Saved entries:
- - -
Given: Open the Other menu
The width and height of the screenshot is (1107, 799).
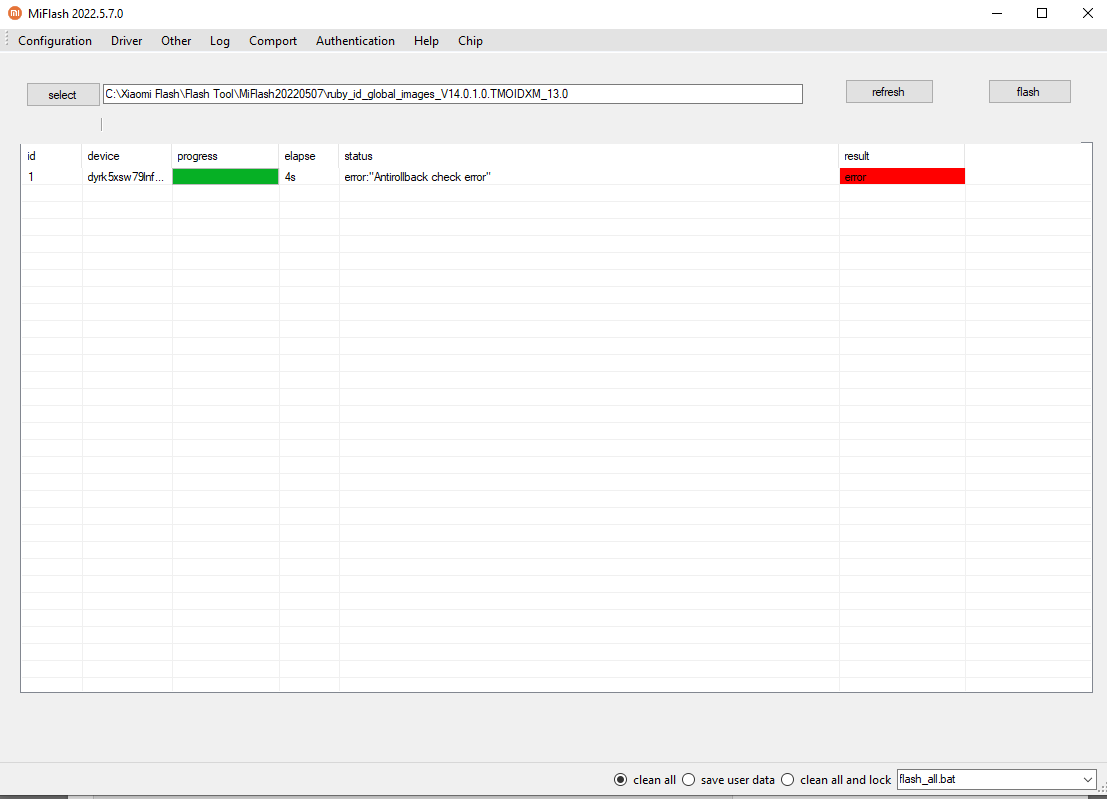Looking at the screenshot, I should 176,41.
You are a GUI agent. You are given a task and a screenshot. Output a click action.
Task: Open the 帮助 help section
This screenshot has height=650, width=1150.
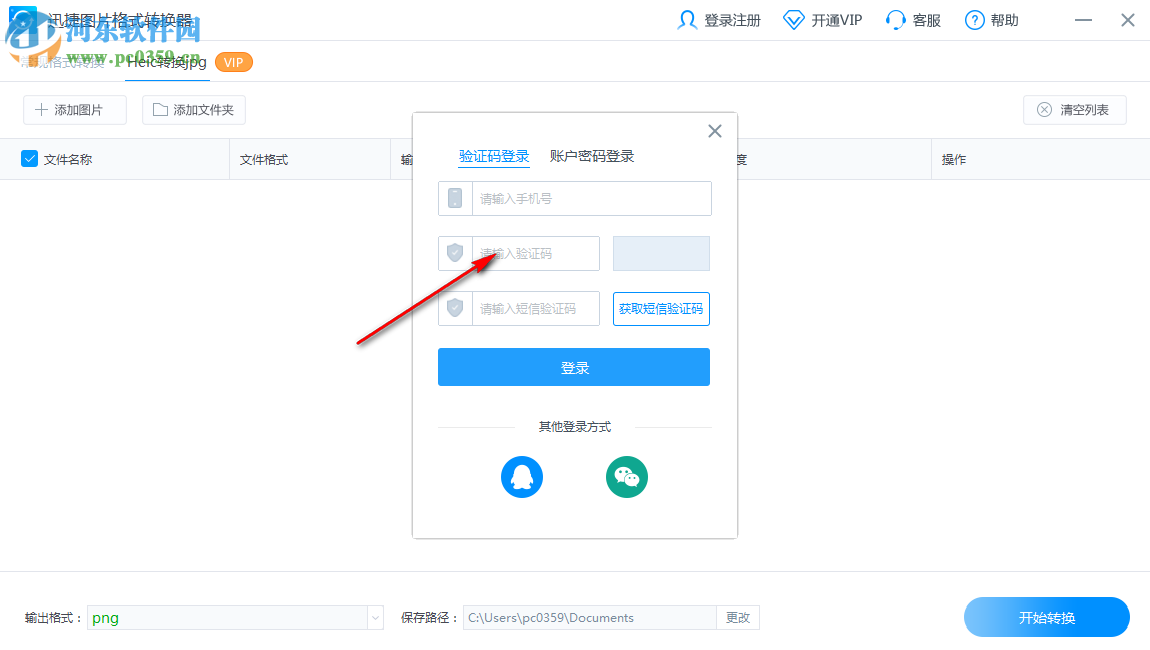[x=991, y=19]
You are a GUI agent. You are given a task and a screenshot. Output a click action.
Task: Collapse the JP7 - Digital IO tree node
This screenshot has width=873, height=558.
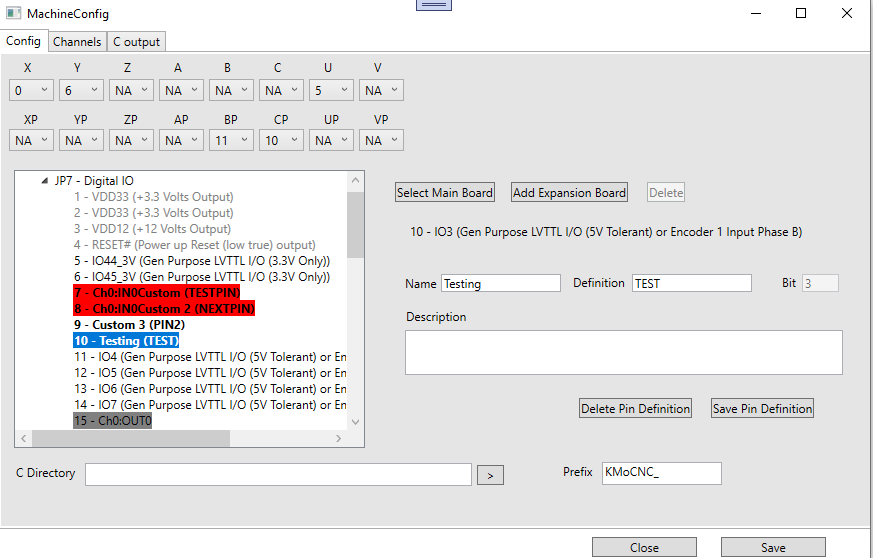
- - -
_INSTRUCTIONS TO FOLLOW_. In your copy, repeat the records above exactly and include no images.

_ANSWER BELOW_.
Given: Open the Other menu
The width and height of the screenshot is (1107, 799).
Looking at the screenshot, I should 176,41.
You are a GUI agent. You are given a task and a screenshot. Output a click action.
Task: Open the 帮助 help section
This screenshot has height=650, width=1150.
[x=991, y=19]
You are a GUI agent. You are given a task and a screenshot. Output a click action.
Task: Collapse the JP7 - Digital IO tree node
This screenshot has width=873, height=558.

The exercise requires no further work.